Hold your finger about 8 inches (20cm) in front of your eyes. Then close the right eye and remember the position of your finger. Next, open your right eye and close your left. The position of your finger shifted versus the background. The amount of shift is trigonometrically related to the distance of your finger from your eyes. The distance between your eyes is too narrow a baseline for measuring astronomical distances. The widest baseline we can use is the diameter of Earth's orbit around the sun, namely 186.4 million miles (300 million km).

If we measure the angle to a star on two lines of sight, say, once in January and another time in July we obtain a subtle apparent positional change of the star against background stars. The difference of the two angles is a direct measure for distance. The farther away the smaller the angle.
Star parallax
1 AU is the mean distance between Earth and the Sun, about 93.2 million miles (150 million km). Drawing not to scale.
A small, faint star, Proxima Centauri, is the closest star to our Sun. Half the angle of Proxima's shift is as small as 0.7687 arcseconds or 0.000214 degrees. This "half-angle" is referred to as a star's "parallax". For comparison, Proxima's parallax is equivalent to an object 1 inch in diameter in a distance of 4.23 miles (6.8 kilometers)!

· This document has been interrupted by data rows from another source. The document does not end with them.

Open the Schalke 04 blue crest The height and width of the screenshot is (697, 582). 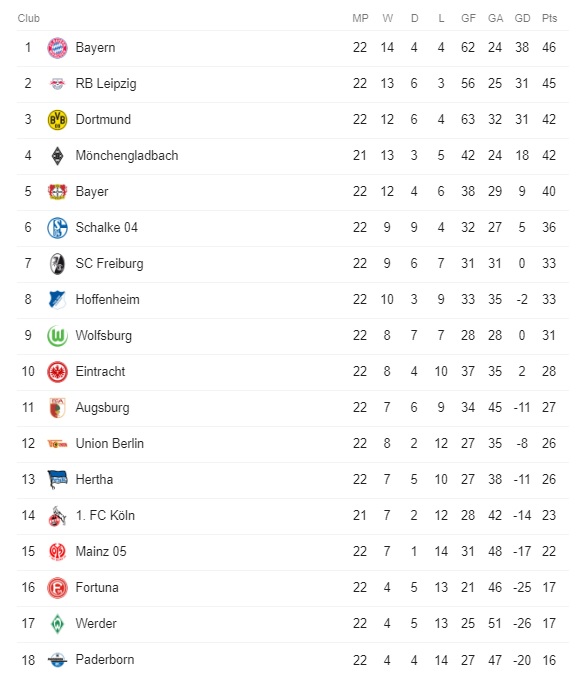click(x=57, y=228)
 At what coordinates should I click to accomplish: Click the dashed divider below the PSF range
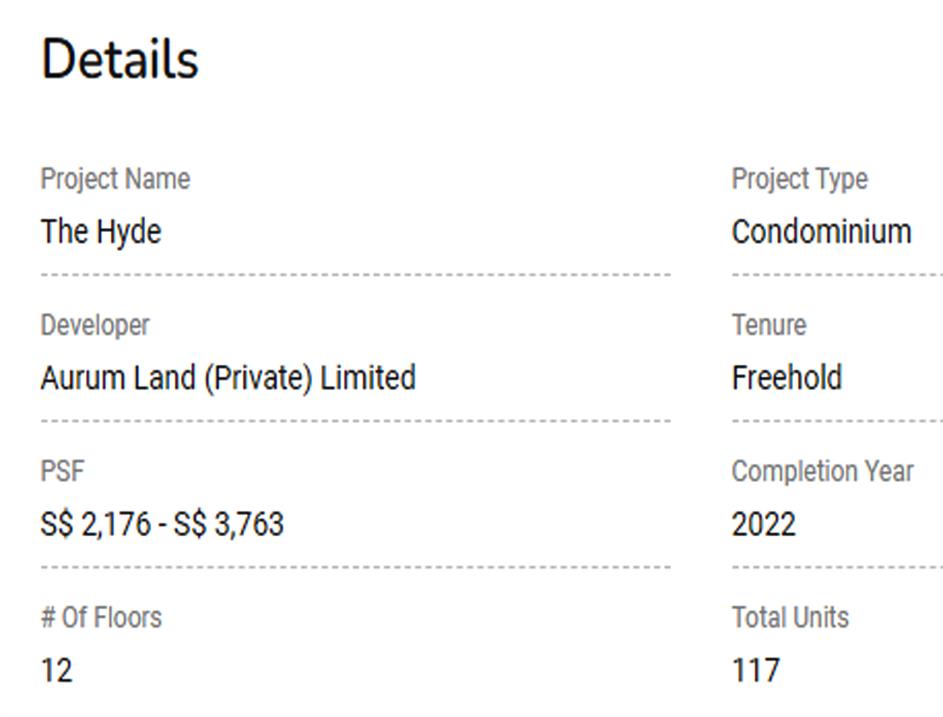(x=355, y=567)
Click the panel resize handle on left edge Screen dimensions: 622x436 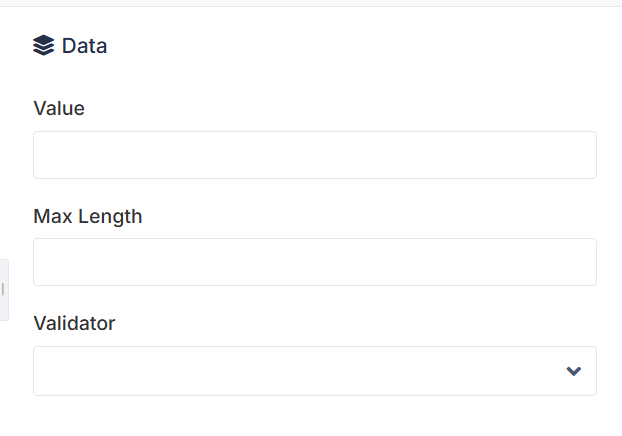[x=4, y=290]
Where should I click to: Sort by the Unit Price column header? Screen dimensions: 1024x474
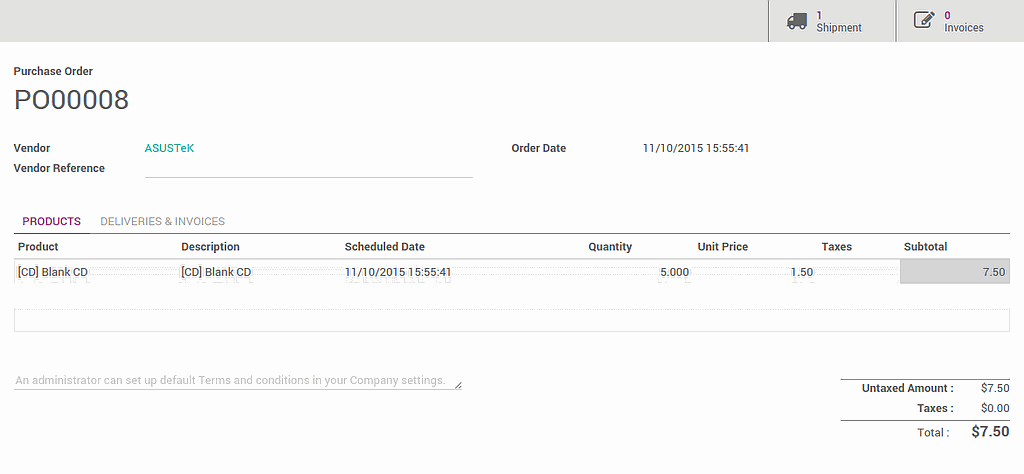[x=722, y=247]
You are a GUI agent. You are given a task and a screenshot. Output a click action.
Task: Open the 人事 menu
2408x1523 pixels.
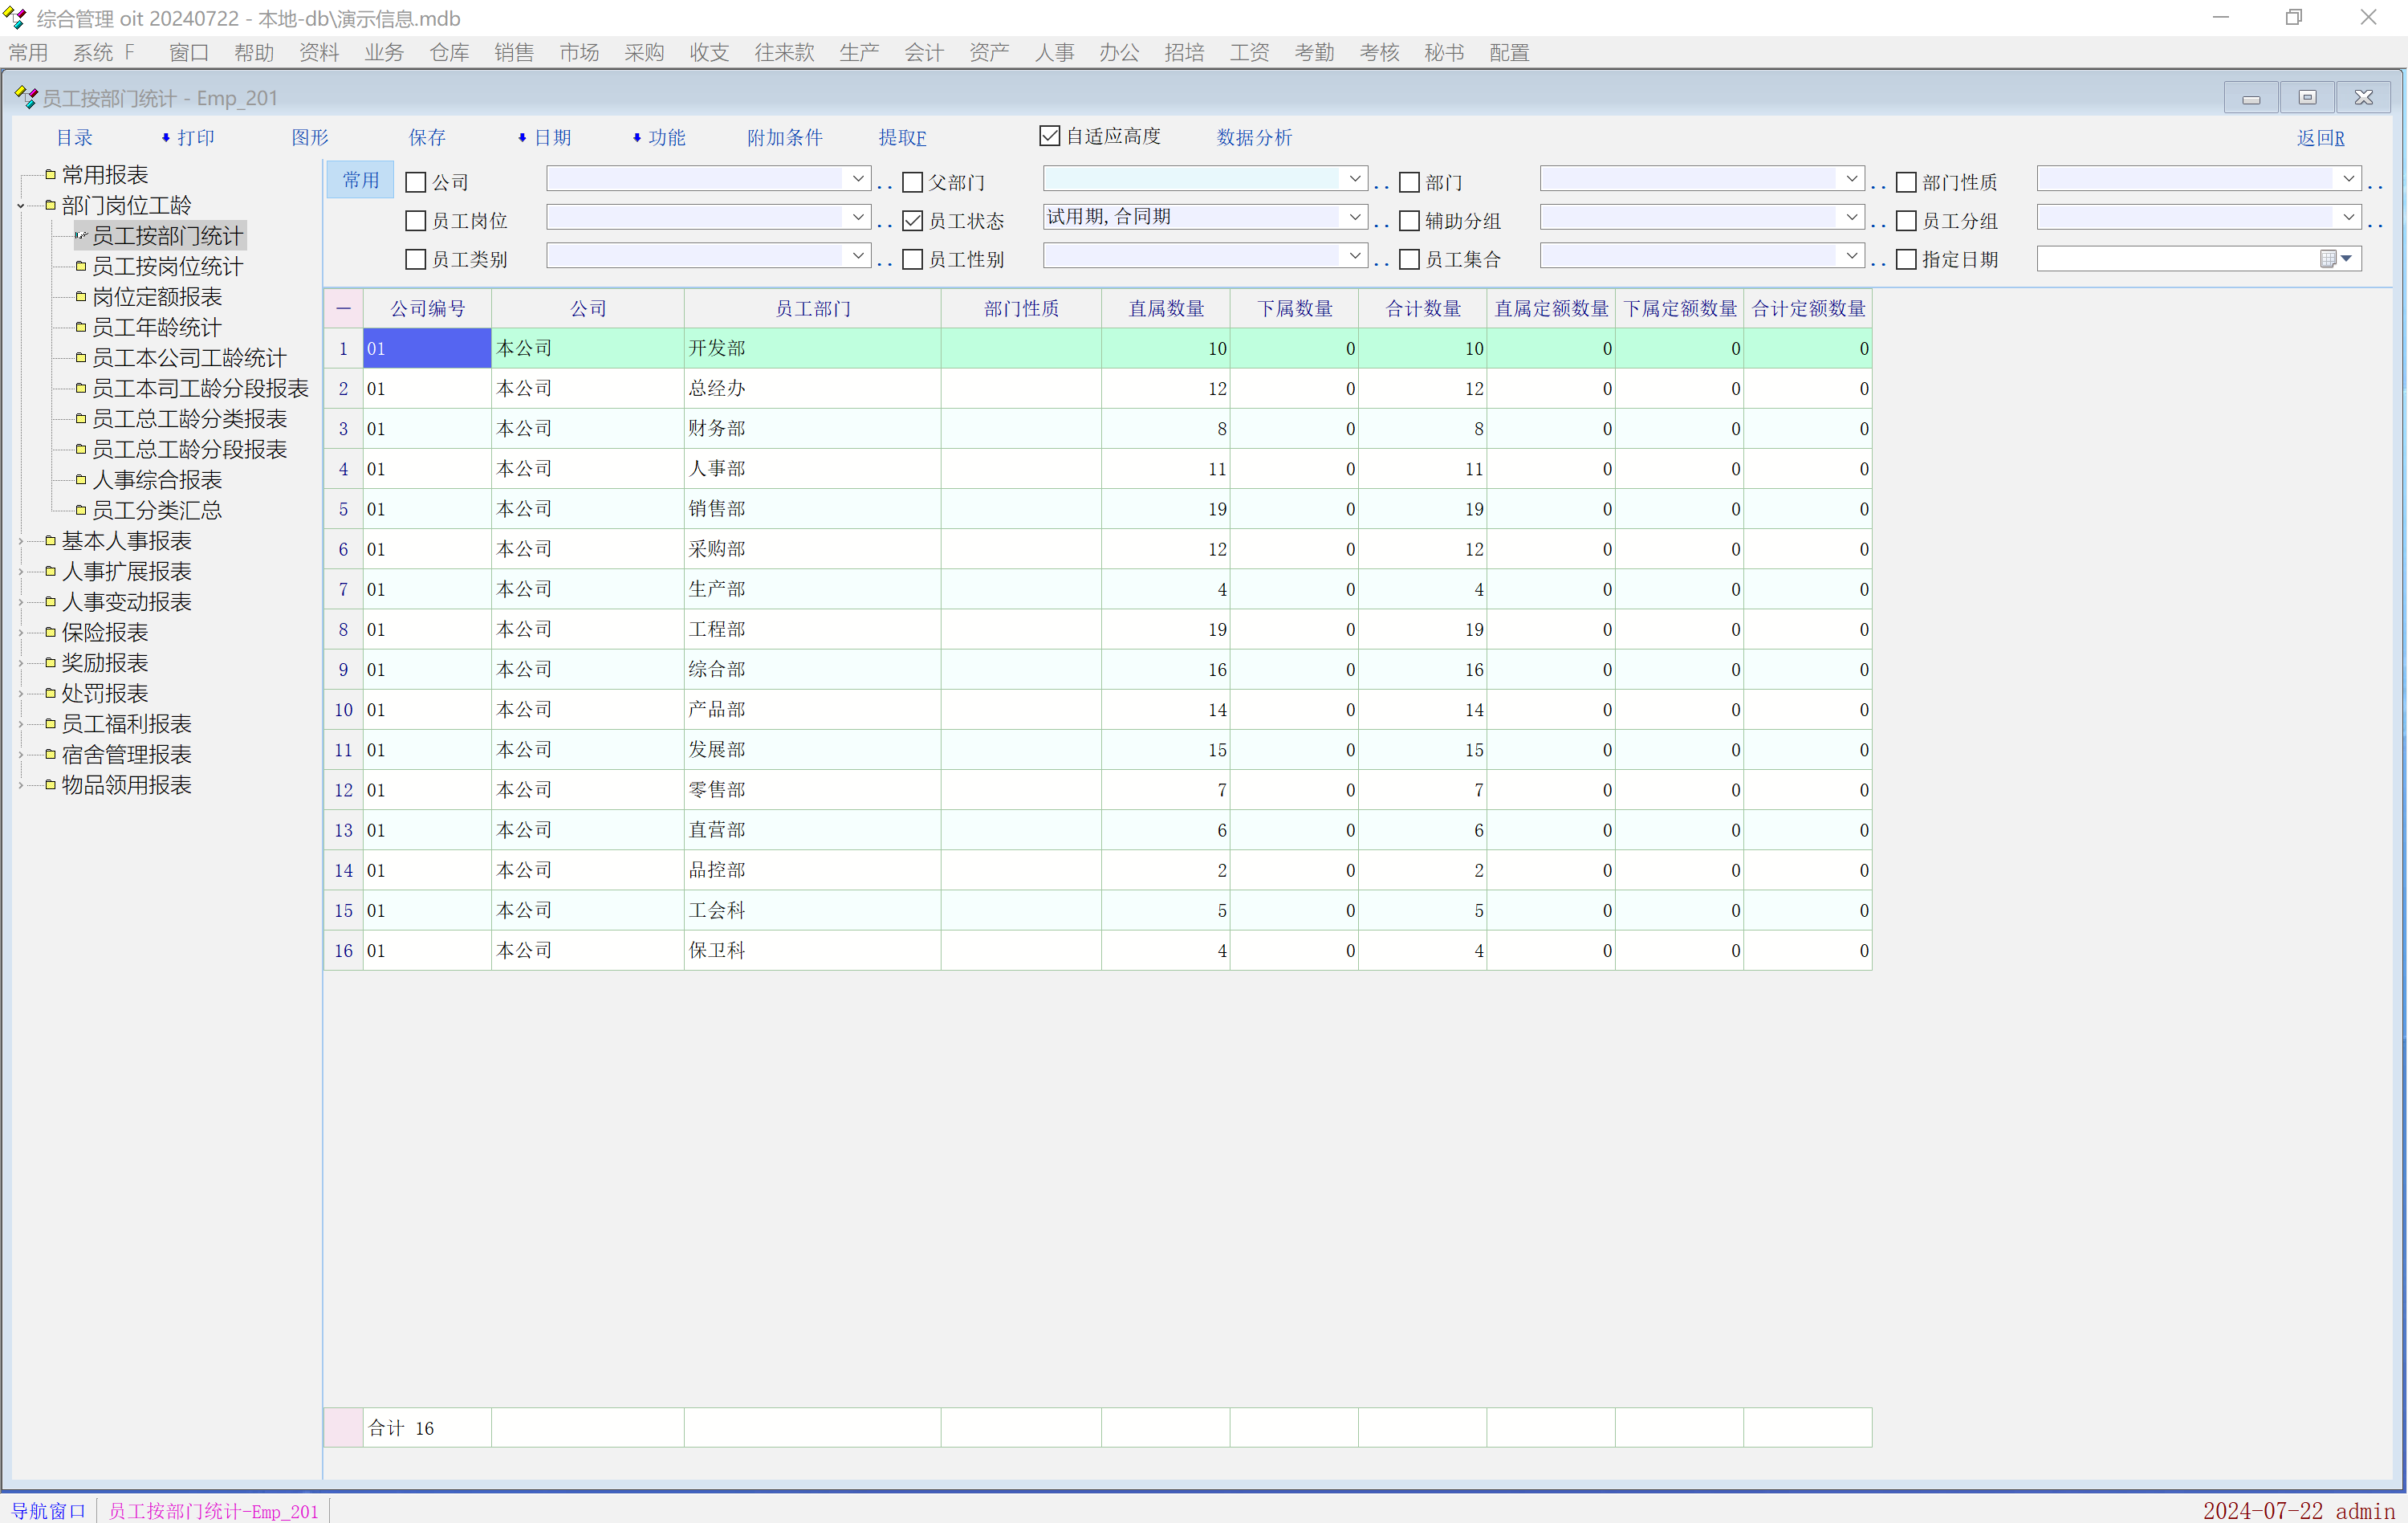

Consequently, the distance to Proxima is the reverse of its parallax: d = 1 / 0.7687 = 1.3 parsecs or 1.3 parsecs * 3.26 = 4.24 light-years.

The unit "parsec" denotes the distance corresponding to a parallax of one arcsecond or 3.26 light-years. Vast distances can be expressed in kiloparsecs, megaparsecs or gigaparsecs.This would look rather clumpsy in light-years.

Greater distances to stars require a wider baseline for obtaining discernible parallaxes. The Earth-Sun baseline is good for parallax angles larger than 0.01 arcseconds. Stellar distances beyond 100 parsecs cannot be measured from Earth with sufficient accuracy.

Between 1989 and 1993, the Hipparcos satellite, launched by the European Space Agency (ESA), measured parallaxes for over 100,000 stars with an astrometric precision of about 0.97 milliarcseconds, and obtained accurate measurements for stellar distances of stars up to 1,000 parsecs away.